(Records from a data source)
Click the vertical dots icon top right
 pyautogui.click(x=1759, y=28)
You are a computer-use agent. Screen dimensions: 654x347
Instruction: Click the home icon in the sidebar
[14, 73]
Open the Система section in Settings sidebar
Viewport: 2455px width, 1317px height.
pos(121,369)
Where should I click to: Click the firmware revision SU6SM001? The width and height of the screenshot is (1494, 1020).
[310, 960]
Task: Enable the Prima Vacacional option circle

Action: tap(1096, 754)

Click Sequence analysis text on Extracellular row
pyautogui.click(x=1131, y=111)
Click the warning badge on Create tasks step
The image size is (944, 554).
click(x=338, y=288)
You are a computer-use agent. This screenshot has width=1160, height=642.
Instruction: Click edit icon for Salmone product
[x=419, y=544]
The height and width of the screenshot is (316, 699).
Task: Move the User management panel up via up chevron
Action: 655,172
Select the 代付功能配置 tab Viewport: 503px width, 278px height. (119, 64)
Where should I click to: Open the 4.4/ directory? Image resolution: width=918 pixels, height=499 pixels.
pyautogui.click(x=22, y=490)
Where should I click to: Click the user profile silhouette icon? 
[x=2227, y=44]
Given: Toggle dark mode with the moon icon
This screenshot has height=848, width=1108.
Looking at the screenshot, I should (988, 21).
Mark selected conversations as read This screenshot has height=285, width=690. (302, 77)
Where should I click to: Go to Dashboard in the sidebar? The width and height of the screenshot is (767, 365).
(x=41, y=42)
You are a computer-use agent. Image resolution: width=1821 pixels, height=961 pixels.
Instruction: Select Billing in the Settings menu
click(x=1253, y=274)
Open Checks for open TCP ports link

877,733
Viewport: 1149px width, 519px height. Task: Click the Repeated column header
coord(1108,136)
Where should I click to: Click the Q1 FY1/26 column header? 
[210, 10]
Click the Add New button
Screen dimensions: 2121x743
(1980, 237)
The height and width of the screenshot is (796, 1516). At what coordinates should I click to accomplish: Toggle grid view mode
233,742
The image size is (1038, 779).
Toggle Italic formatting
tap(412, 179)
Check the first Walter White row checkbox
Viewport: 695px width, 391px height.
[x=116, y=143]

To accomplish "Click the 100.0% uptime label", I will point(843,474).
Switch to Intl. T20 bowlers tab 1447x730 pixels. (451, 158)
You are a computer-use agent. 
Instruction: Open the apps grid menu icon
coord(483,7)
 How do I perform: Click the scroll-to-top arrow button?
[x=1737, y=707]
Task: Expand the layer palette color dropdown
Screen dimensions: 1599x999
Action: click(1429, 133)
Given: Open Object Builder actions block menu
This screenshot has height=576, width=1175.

__What you should do__. An exact copy of every line above is needed.

__Written answer__.
Click the vertical dots icon top right
 pyautogui.click(x=1759, y=28)
You are a computer-use agent. Screen dimensions: 654x347
Instruction: Click the home icon in the sidebar
[14, 73]
Open the Система section in Settings sidebar
Viewport: 2455px width, 1317px height.
pos(121,369)
Where should I click to: Click the firmware revision SU6SM001? The width and height of the screenshot is (1494, 1020).
[310, 960]
Task: Enable the Prima Vacacional option circle

Action: tap(1096, 754)

Click Sequence analysis text on Extracellular row
pyautogui.click(x=1131, y=111)
Click the warning badge on Create tasks step
The image size is (944, 554).
click(x=338, y=288)
You are a computer-use agent. This screenshot has width=1160, height=642.
Instruction: Click edit icon for Salmone product
[x=419, y=544]
The height and width of the screenshot is (316, 699).
Task: Move the User management panel up via up chevron
Action: 655,172
Select the 代付功能配置 tab Viewport: 503px width, 278px height. (119, 64)
Where should I click to: Open the 4.4/ directory? Image resolution: width=918 pixels, height=499 pixels.
pyautogui.click(x=22, y=490)
Where should I click to: Click the user profile silhouette icon? 
[x=2227, y=44]
Given: Toggle dark mode with the moon icon
This screenshot has height=848, width=1108.
Looking at the screenshot, I should (988, 21).
Mark selected conversations as read This screenshot has height=285, width=690. (302, 77)
Where should I click to: Go to Dashboard in the sidebar? The width and height of the screenshot is (767, 365).
(x=41, y=42)
You are a computer-use agent. Image resolution: width=1821 pixels, height=961 pixels.
Instruction: Select Billing in the Settings menu
click(x=1253, y=274)
Open Checks for open TCP ports link

877,733
Viewport: 1149px width, 519px height. Task: Click the Repeated column header
coord(1108,136)
Where should I click to: Click the Q1 FY1/26 column header? 
[210, 10]
Click the Add New button
Screen dimensions: 2121x743
(1980, 237)
The height and width of the screenshot is (796, 1516). At what coordinates should I click to accomplish: Toggle grid view mode
233,742
The image size is (1038, 779).
Toggle Italic formatting
tap(412, 179)
Check the first Walter White row checkbox
Viewport: 695px width, 391px height.
[x=116, y=143]

To accomplish "Click the 100.0% uptime label", I will point(843,474).
Switch to Intl. T20 bowlers tab 1447x730 pixels. (451, 158)
You are a computer-use agent. 
Instruction: Open the apps grid menu icon
coord(483,7)
 How do I perform: Click the scroll-to-top arrow button?
[x=1737, y=707]
Task: Expand the layer palette color dropdown
Screen dimensions: 1599x999
Action: click(1429, 133)
Given: Open Object Builder actions block menu
This screenshot has height=576, width=1175.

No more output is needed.